Dietrich Hasse, the main driving force behind the first ascent of the Brandler-Hasse route (known then simply as 'The Directissima') scanned carefully every inch of the face when he climbed the Comici route. It was this knowledge of the lines of weaknesses that gave him the courage to start out on his wild journey upwards that was to yield one of Europe's best and most sought after prizes.
Our initial attempt at the route was thwarted by our impatience to start climbing and by a poor and inaccurate topo that we printed from the internet. We arrived at the base of the wall in the semi-darkness of dawn with no guidebook and no map. Spurred on by the words of our topo 'it's impossible to go the wrong way...', I launched up the freezing rock, full of fighting spirit.
Our successful ascent was quite an adventure. We found the corner pitches seeping with water, but the positive nature of the holds still allowed us an onsight and free ascent. A topo with inaccurate pitch grades and descriptions added to the sense of unknown. Chalk dots remained on some holds from Alex Huber's amazing free solo of the route in 2001. I can only imagine how exposed those pitches feel without the comfort of a rope and partner.
It is difficult to transfer the grade of the route in to the British system, but I would say that a party capable of confidently climbing multi pitch E5 on a cliff such as Gogarth would be suitably experienced to tackle the Brandler-Hasse.
Approach and The Route
The route starts on the right hand side of the face at a pillar of easier angled dark rock. This pillar is climbed for one long pitch (either the obvious wide corner crack or slightly to either side) until a ledge and fixed belay is reached. From this belay descend the left side of the ledge for 3 meters then traverse horizontally leftwards for 1 pitch.

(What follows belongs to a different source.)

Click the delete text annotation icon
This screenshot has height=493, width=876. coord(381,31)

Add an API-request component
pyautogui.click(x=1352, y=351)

From here on the route is obvious and follows pegs up the only real line of weakness.
The three crux pitches in the corners are all adequately protected with some nuts and friends, but mainly insitu pegs of varying antiquity. The first 7a pitch follows a steep rightward trending corner with underclings and a crux at the end. The second 7a pitch is a wide crack on the left enabling jams and shoulder bars with reasonable foot holds and crimps on the right wall. The final 7a+ crux pitch is a stamina crack, steeper than it looks, protected by many old pegs.
We mainly clipped insitu gear, but a light rack of nuts and friends are needed to back it up in places. A large selection of quickdraws (approx 20) to clip in to pegs and tat are essential. Most belays are fixed with pegs and there are some bolts.
Money saving tip:
The toll road up to the large car park is unmanned after approximately 9pm. Many campervans and climbers sleep in the top car parks to enable an early start – so it is best to head up the road after an evening pizza in Misurina.